• What to work on:
Can you write out every line in full, beginning at the line that has "Determine the [x, y]" and stopping after the final line, but with each coordinate in the answers increased by 113? Leave the pictures out.

[Dataset entries]
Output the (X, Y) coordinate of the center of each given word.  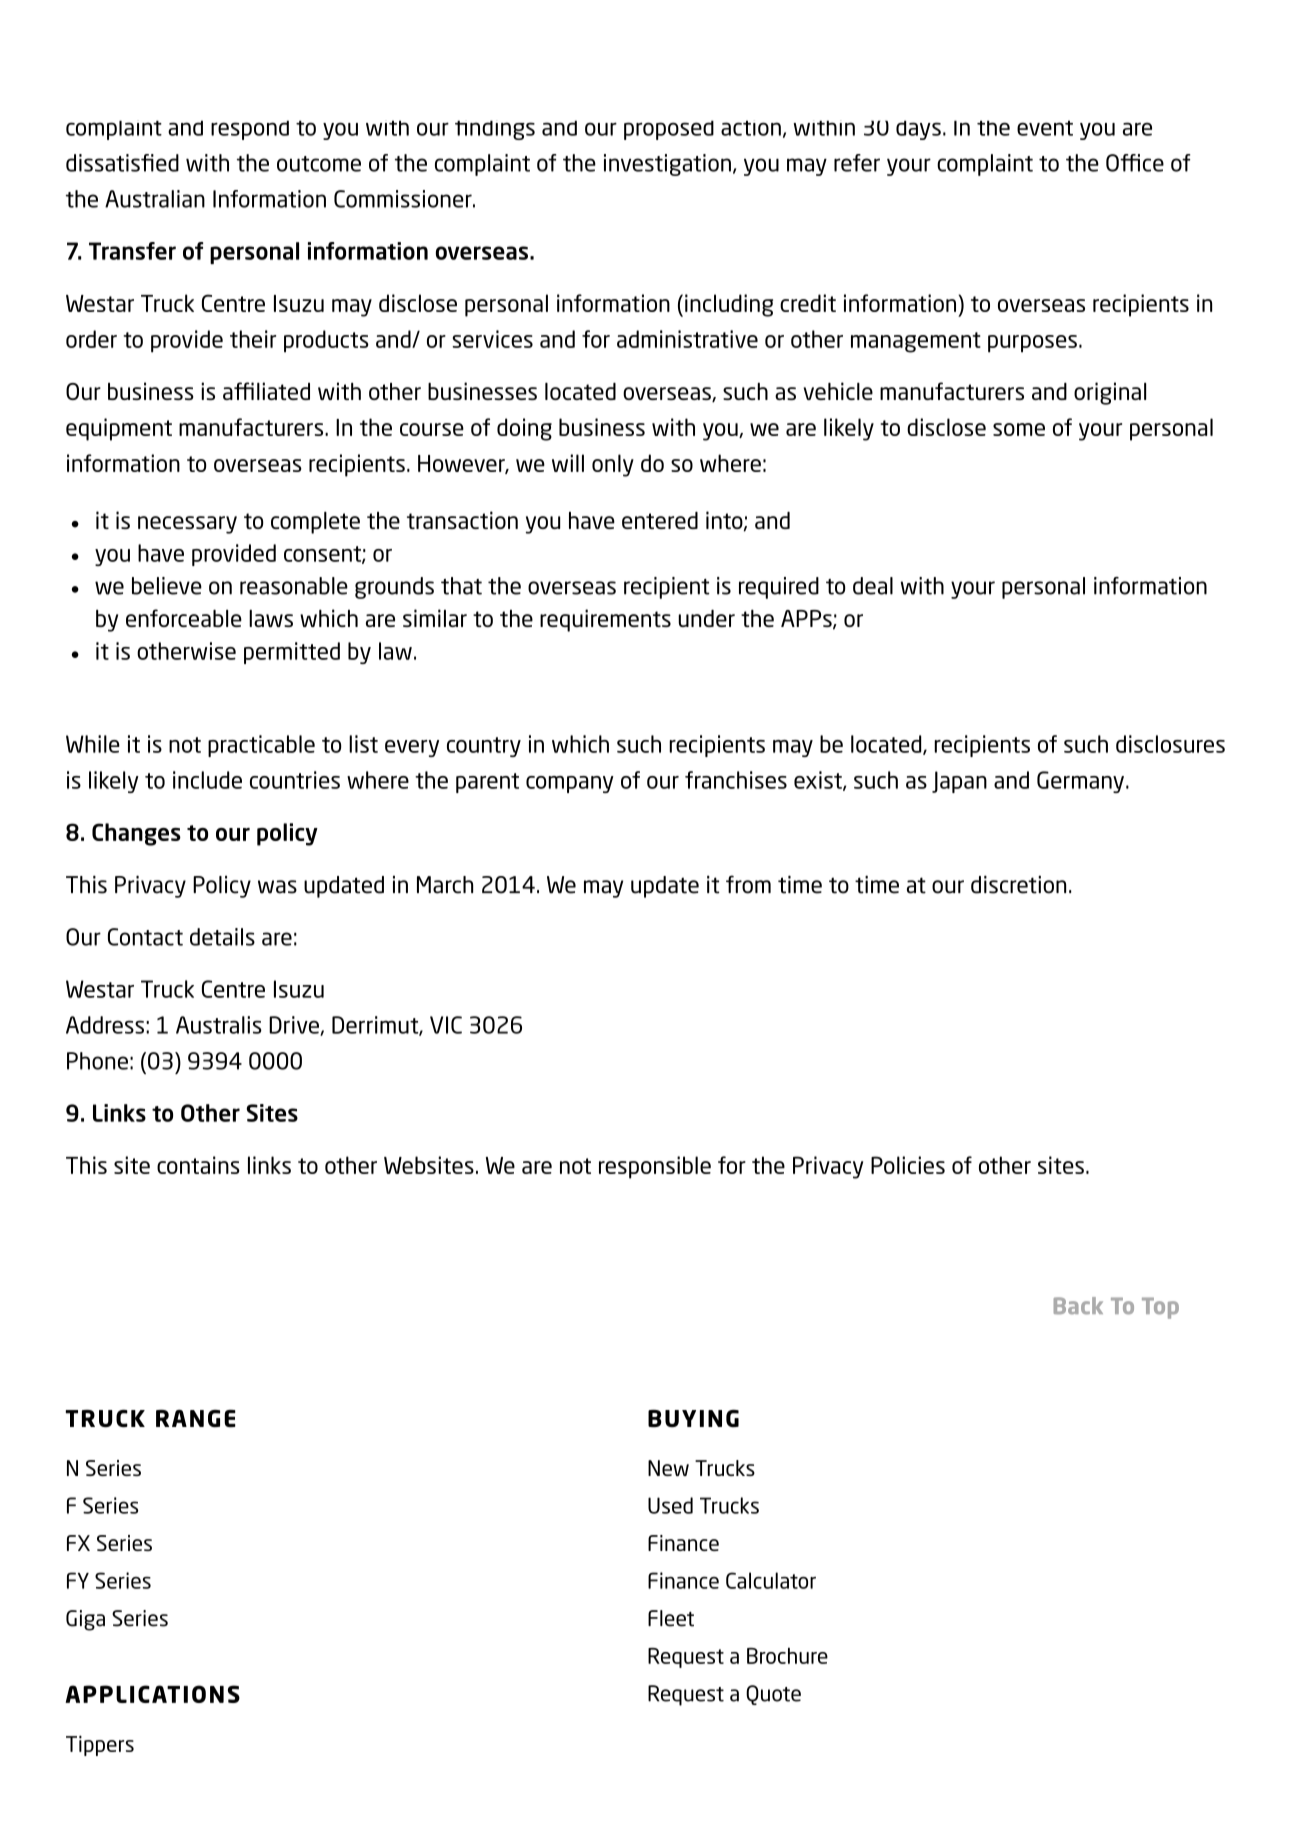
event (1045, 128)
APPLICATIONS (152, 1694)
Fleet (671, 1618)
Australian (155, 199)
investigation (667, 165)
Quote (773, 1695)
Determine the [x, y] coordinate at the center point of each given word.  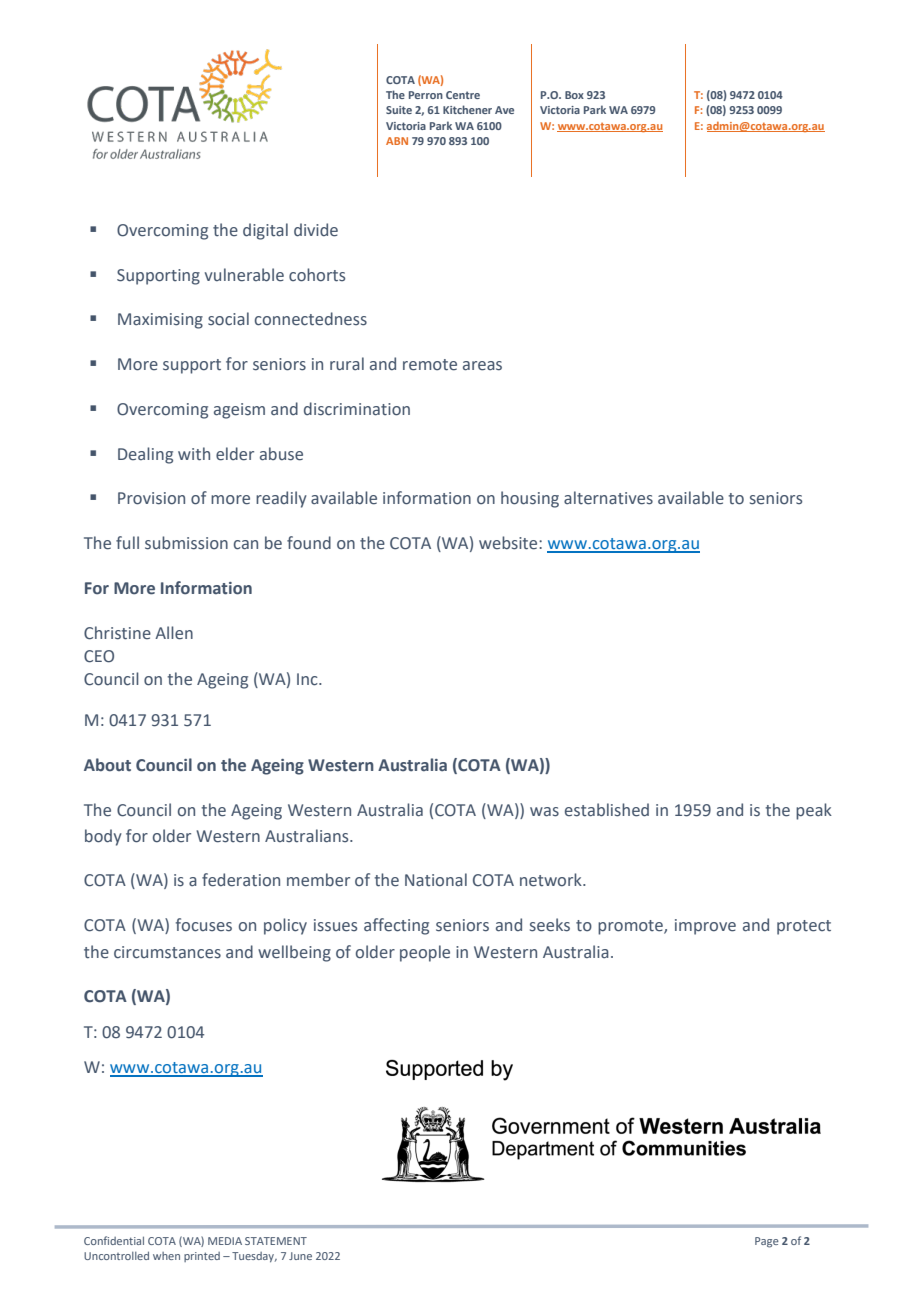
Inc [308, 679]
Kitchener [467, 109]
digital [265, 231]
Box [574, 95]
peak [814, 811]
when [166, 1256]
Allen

• Answer to this problem:
Determine the [x, y] coordinate at the center point of each given word.  
Inc [421, 792]
Kitchener [580, 222]
digital [378, 344]
Box [687, 208]
peak [927, 924]
when [279, 1369]
Allen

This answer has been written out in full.